Apple gave a presentation in August 2010 for Samsung executives, in which she warned that Android was infringing on several patents. They demonstrated that with dozens of examples. The Apple summit warned that Android would lead to imitation of the iPhone – not only Samsung but also by other manufacturers. Later there is a second meeting in which Apple a licensing model proposed. Not all IOS lost their patents on the table, but Apple wanted a part of the patent portfolio license offer.
Trademark expert Hal Poret said Friday in court that he had conducted an investigation which revealed that the iPhone and iPad consumers can easily recognize, even if there is no mark on the home button is not visible and the icons are masked. The general appearance is according Poret how consumers recognize an Apple product. The study also found that many consumers confused the Samsung devices with an Apple product. According to Samsung is not the case.
Kent van Liere then told in court that consumers are confused when someone else see a smartphone or tablet use. Van Liere is a market researcher and showed that one third of consumers thought in his research that people used an iPad, while the tablet was a Samsung. The same confusion occurred also for the Barnes & Noble Nook, an e-reader. In addition, 24% thought that it was an iPad.

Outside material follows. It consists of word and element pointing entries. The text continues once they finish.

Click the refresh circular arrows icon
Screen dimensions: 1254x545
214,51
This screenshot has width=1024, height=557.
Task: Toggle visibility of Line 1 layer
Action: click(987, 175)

Apple had computer scientist Ravin Balakrishnan, University of Toronto invited to show that the Samsung phones violate Apple’s patents. In videos, he showed why. It was partly the elastic scrolling text at issue: if you’re a piece of text at the bottom and try to do the scrolling further, you get a funny bounce effect, making you come back a little soar. This was a patent which Steve Jobs at Samsung had urged it not to copy. That seemed clear: in an internal document to read that it was “a nice effect for the user generates a visual element that seems to bounce.” Samsung had the effect in a different way to implement without violating patents, but did not.
Karan Singh of the University of Toronto tried in a presentation to explain than 24 Samsung products Apple’s pinch-to-zoom patent infringed. By squeezing your fingers together or spreading on a touch screen you can zoom in and out. During this presentation was one of the few pieces of evidence used, which does not need to be made public. These sources, which have been shown to the jury, but not on the Internet will be published.

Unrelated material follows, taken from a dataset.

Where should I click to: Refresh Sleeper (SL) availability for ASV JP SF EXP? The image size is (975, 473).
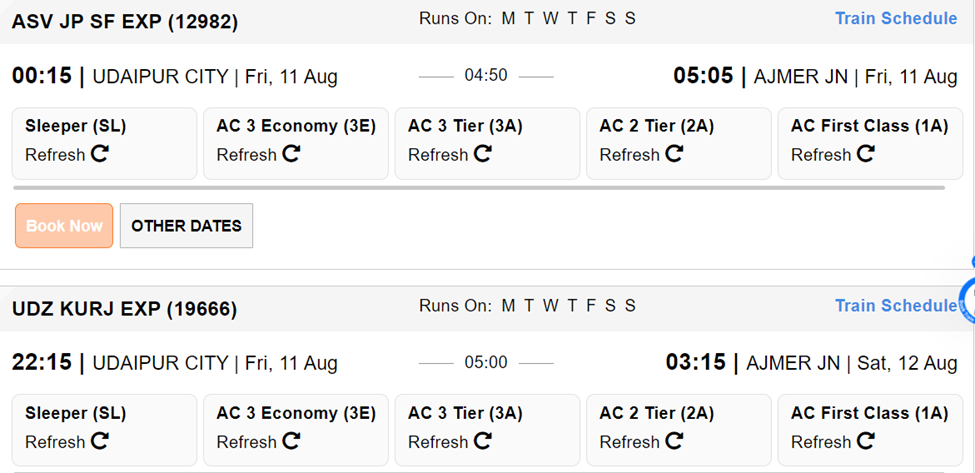(x=99, y=154)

Marketing Professor John Hauser of MIT also had an interesting research that he wanted to share with the jury. He discovered that consumers are willing to pay extra for Samsung phones, if there is some Apple features it has. Perhaps the aforementioned Samsung had $30 license better pay, although that was not the conclusion that Hauser took the occasion of his research. He discovered that consumers wanted less than $ 100 extra to pay in order to use functions, that are already on the iPhone available.

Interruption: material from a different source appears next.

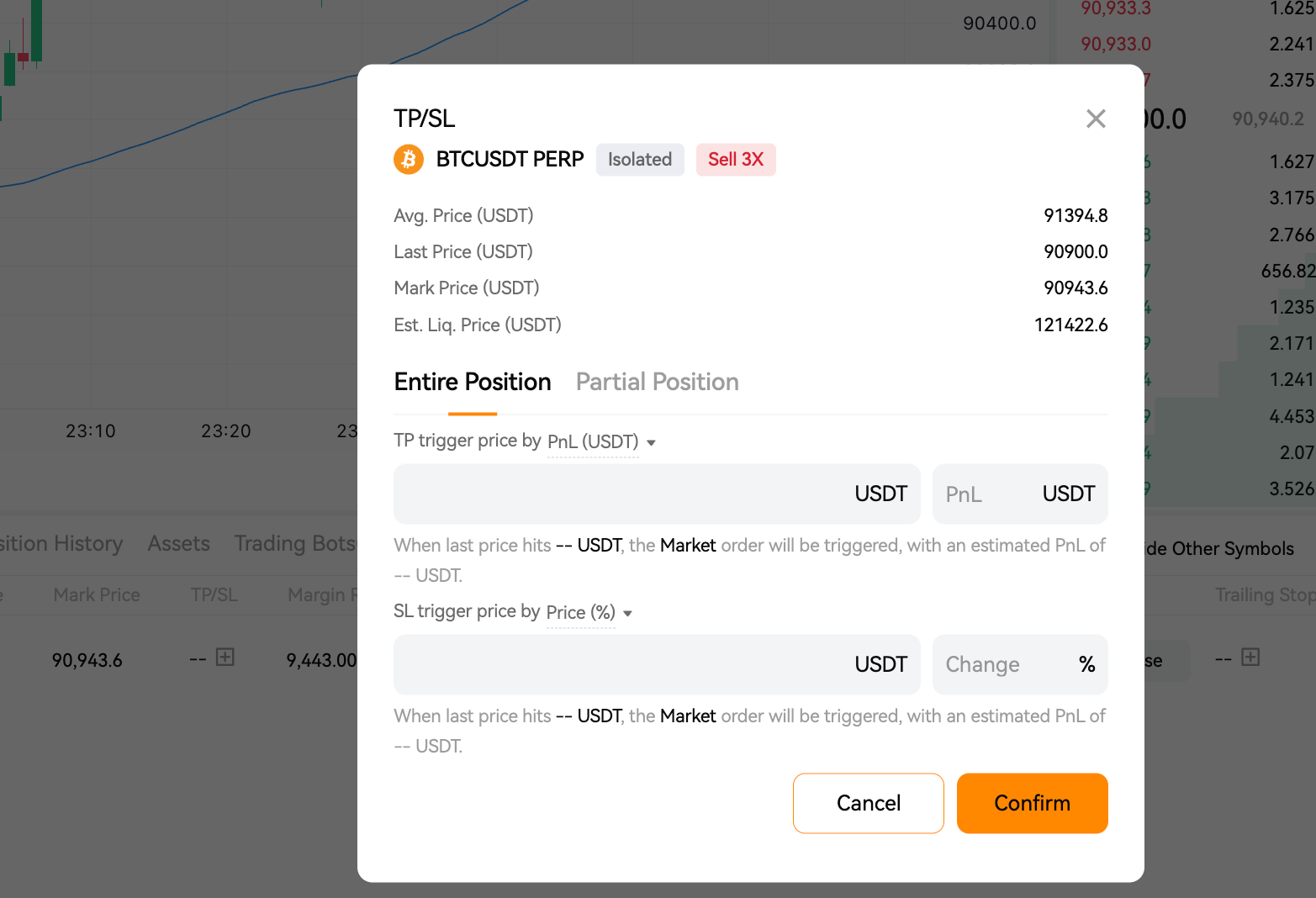Viewport: 1316px width, 898px height.
Task: Open TP trigger price PnL (USDT) dropdown
Action: coord(601,442)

Patent expert Boris Tesker specializes in the licensing of patents. He was last Friday as the turn and told how Apple contacted Samsung to license certain patents. It was patent that they felt that Samsung has made infringement. Patents in which the recognizable industrial design, software platform or certain unique features were recorded, were not part of the deal. The amount of $ 30 per smartphone was designed to provide cost-effective license to offer, based on the patent portfolio that Apple wanted to share. Patents that Apple’s brand identity reflect and create unique selling points in the market, Apple did better in their own hands.
Monday Apple may complete its part of the case. Of the 25 hours available to both parties to make their views known.